Strategie und Marktfokus
Der neue Fonds, offiziell als Adams Street Private Equity Global Fund geführt, folgt der Strategie des bereits in den USA etablierten ASPEN-Programms. ASPEN Lux investiert weltweit in kleine und mittelständische Unternehmen, wobei ein besonderer Schwerpunkt auf den wachstumsstarken Sektoren Technologie und Gesundheitswesen liegt.

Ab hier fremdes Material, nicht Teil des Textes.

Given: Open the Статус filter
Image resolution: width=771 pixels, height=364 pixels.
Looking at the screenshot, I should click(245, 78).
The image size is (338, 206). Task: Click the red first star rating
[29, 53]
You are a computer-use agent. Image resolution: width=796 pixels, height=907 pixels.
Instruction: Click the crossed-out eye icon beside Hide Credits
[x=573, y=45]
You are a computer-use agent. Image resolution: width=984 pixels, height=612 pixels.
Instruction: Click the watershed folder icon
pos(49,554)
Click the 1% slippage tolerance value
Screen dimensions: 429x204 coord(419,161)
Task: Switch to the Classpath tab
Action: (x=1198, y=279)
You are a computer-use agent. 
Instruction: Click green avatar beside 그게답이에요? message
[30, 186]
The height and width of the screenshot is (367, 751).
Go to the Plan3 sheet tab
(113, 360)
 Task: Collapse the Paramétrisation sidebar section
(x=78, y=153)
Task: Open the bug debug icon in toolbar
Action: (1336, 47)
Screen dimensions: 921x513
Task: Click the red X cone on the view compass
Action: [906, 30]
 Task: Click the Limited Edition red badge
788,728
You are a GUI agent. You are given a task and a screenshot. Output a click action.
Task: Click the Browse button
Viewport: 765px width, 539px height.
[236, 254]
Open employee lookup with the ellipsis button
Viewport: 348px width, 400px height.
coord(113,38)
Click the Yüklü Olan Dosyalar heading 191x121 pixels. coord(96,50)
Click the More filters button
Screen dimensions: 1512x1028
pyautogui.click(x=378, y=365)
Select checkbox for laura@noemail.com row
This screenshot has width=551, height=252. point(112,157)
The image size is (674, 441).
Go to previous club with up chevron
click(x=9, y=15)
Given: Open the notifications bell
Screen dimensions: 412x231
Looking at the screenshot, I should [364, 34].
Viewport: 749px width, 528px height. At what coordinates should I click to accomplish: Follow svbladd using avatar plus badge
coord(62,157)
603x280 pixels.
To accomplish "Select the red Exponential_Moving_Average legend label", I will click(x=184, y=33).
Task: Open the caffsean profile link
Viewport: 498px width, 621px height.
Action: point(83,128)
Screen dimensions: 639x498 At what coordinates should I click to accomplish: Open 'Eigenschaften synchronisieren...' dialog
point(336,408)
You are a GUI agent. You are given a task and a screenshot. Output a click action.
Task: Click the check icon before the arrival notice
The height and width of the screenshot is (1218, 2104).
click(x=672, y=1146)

Ziel ist es, Anlegern Zugang zu innovativen Portfoliounternehmen zu bieten, die nicht an öffentlichen Börsen gehandelt werden.
Jeffrey Diehl, geschäftsführender Gesellschafter und Head of Investments bei Adams Street, ordnet den Start als konsequente Weiterentwicklung ein: „ASPEN Lux steht für die kontinuierliche Weiterentwicklung unserer Evergreen-Lösungen, die es qualifizierten Anlegern in Europa, Großbritannien und Asien ermöglichen, an unserer globalen Private Equity-Plattform teilzunehmen.“
Struktur und Flexibilität für Anleger
Im Gegensatz zu traditionellen geschlossenen Privatmarktfonds ist ASPEN Lux als „Evergreen“-Vehikel konzipiert. Dies bedeutet, dass der Fonds unbefristet läuft und eine flexiblere Kapitalbereitstellung sowie ein effizientes Recycling von Rückflüssen ermöglicht.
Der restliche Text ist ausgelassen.